Postoperative anorectal malformation patients frequently have defecatory dysfunction. MRI may be useful in the management of these patients.
To analyze static and dynamic MRI findings in patients with defecatory dysfunction after correction of anorectal malformation (ARM), and compare differences between patients with constipation and fecal incontinence.
MATERIALS AND METHODS
Pelvic MRI studies of 20 constipated and 32 incontinent postoperative ARM patients were analyzed retrospectively to determine the location and morphology of the neorectum, presence of peritoneal fat herniation, presence of scarring, development of the striated muscle complex (SMC) and any other abnormalities. The two groups were then compared using χ(2)-test. Eighteen patients also underwent MRI defecography to evaluate pelvic floor function and abnormalities are reported.

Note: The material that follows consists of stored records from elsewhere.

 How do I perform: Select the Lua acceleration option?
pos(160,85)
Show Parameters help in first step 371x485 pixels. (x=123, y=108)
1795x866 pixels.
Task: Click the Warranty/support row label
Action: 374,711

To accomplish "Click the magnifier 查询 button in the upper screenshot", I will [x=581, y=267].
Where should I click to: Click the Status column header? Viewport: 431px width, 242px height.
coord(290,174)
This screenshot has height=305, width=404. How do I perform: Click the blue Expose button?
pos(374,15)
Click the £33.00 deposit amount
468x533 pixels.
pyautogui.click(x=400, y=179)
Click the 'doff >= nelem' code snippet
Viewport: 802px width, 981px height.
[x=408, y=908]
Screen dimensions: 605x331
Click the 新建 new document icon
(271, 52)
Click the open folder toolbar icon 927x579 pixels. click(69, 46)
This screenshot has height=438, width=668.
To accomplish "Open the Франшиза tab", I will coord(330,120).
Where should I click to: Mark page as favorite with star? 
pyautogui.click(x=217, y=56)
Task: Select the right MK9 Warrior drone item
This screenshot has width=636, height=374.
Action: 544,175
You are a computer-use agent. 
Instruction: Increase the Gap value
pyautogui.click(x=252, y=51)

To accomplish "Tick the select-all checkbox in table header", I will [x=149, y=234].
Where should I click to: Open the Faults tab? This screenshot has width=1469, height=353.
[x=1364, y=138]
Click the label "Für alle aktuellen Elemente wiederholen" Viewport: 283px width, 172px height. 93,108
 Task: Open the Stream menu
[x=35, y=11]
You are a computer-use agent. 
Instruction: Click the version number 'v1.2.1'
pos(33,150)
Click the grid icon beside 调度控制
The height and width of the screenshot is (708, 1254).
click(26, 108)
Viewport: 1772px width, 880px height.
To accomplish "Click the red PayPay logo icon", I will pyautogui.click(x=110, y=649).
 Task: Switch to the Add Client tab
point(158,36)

The children with incontinence were more likely to have abnormal location of the neorectum (P = 0.031), increased anorectal angle (ARA) (P = 0.031) and peritoneal fat herniation (P = 0.032), and less likely to have dilation of the neorectum (P = 0.027), than the children with constipation. There were no significant differences between the two groups in incidence of focal stenosis of the neorectum (P = 0.797), presence of extensive scarring (P = 0.591) and developmental agenesis of the SMC (P > 0.05). MRI defecography showed 6 anterior rectoceles, 6 cystoceles and 18 pelvic floor descents.
MRI is a helpful imaging modality in postoperative ARM patients with defecatory dysfunction, and it shows distinct differences between the children with constipation and incontinence and provides individualized information to guide further treatment.